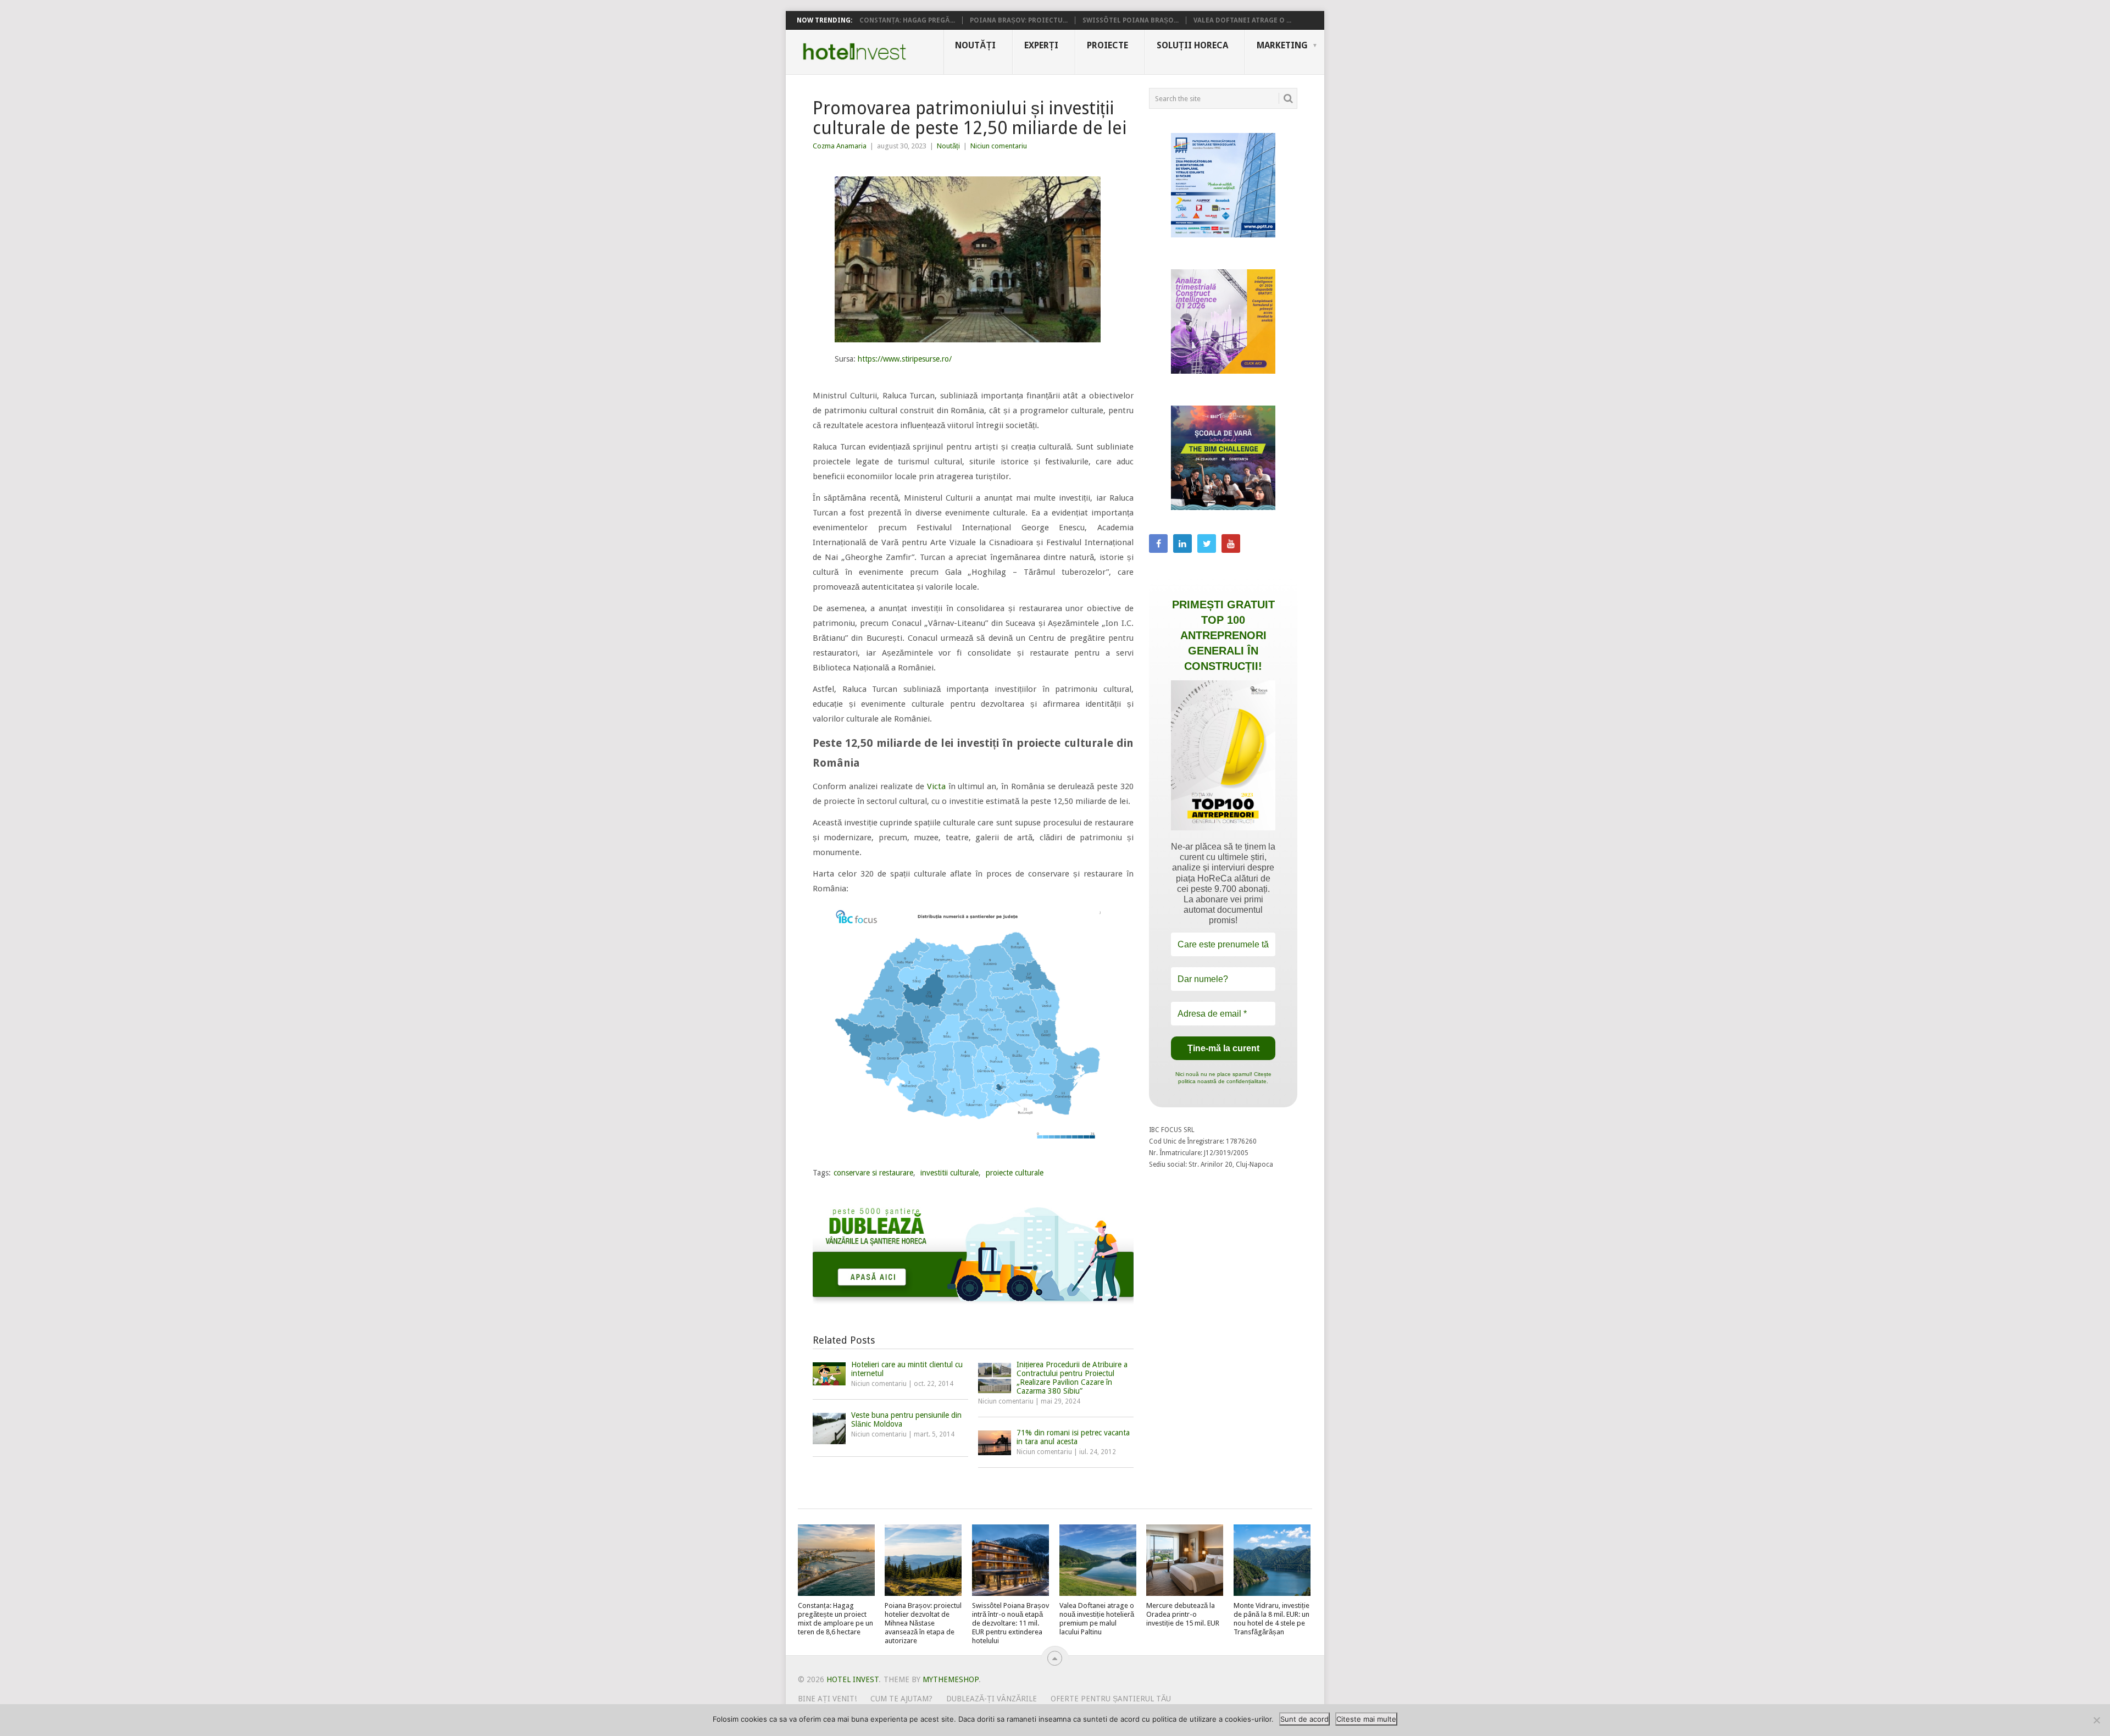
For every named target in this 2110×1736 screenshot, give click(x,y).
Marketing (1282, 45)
______________________________
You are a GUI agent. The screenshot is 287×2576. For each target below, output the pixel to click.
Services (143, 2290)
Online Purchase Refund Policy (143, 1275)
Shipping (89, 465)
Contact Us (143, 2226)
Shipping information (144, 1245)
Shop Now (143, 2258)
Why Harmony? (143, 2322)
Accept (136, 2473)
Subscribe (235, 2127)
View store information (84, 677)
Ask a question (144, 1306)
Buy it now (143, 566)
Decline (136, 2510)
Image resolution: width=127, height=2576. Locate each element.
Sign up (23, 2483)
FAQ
______________________________
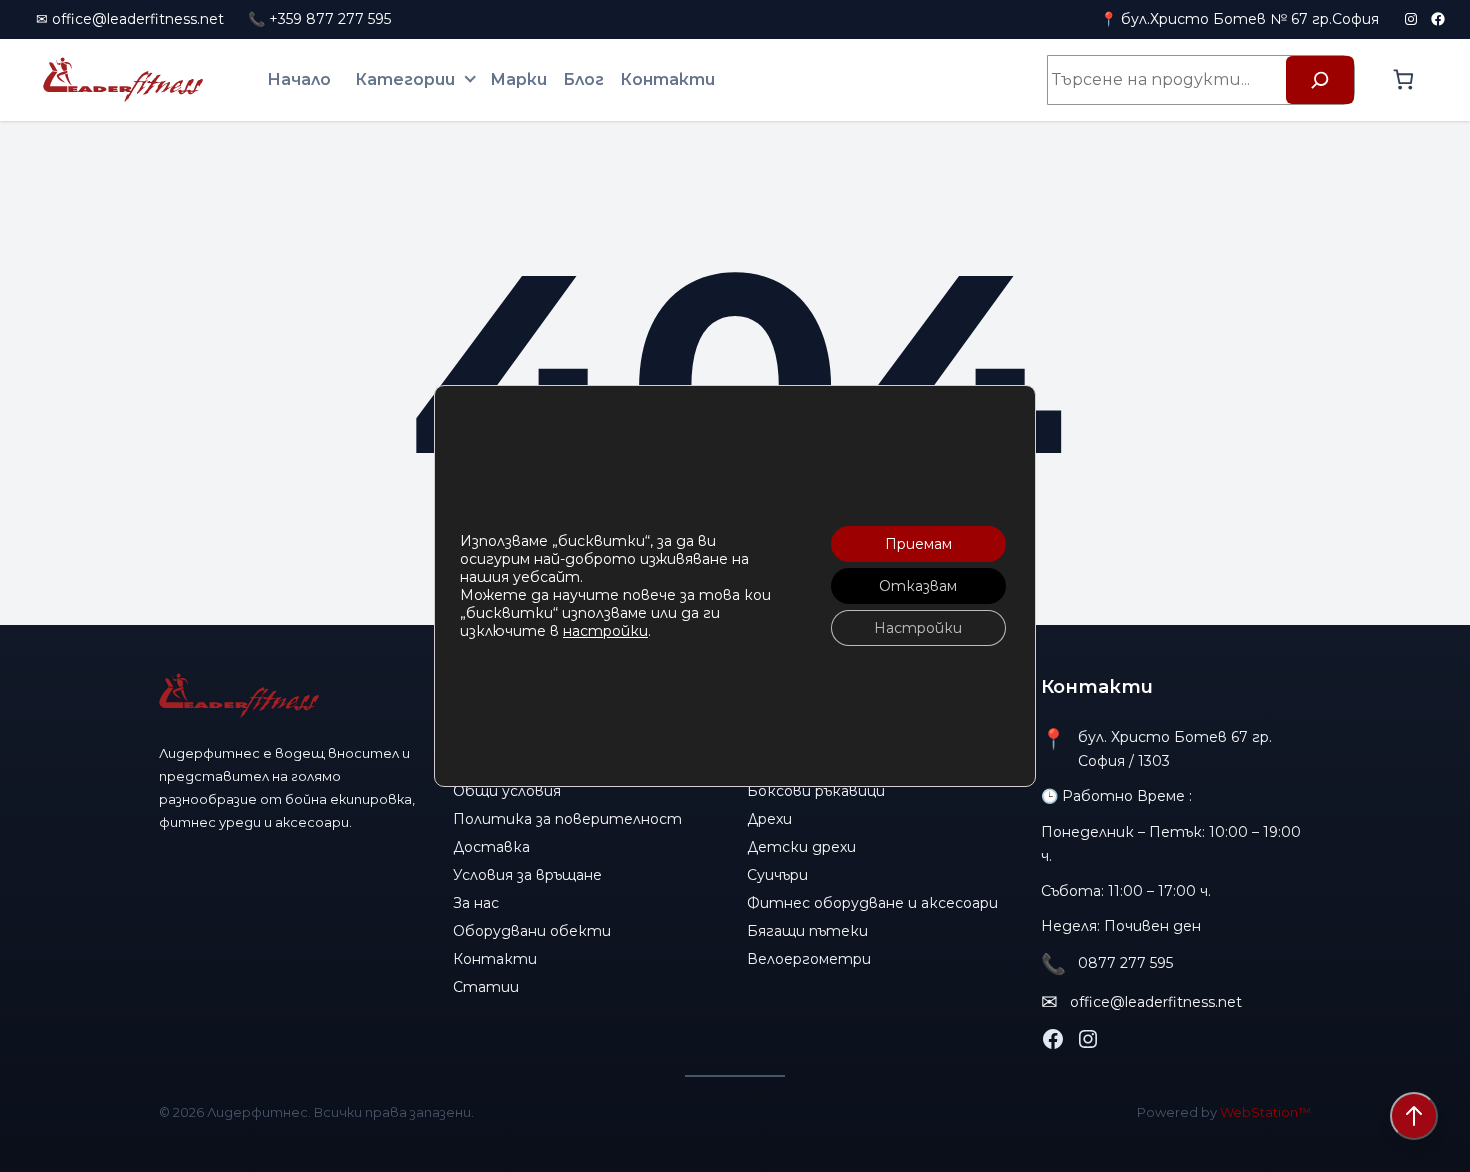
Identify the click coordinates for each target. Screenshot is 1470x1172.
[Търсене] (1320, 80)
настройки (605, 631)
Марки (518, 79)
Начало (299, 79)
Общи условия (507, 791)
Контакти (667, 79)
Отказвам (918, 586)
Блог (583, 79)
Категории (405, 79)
______________________________
# EXERCISE AIM:
Wherever a line of the listing above contains the string "target", copy that line.

# ANSWER TO THE PROBLEM:
For every named target in this 2110×1736 screenshot, give click(x,y).
You are a GUI agent. The screenshot is 287×2576. For each target below, output the pixel to click.
Identify the click coordinates for each target. Screenshot is 1470x1172.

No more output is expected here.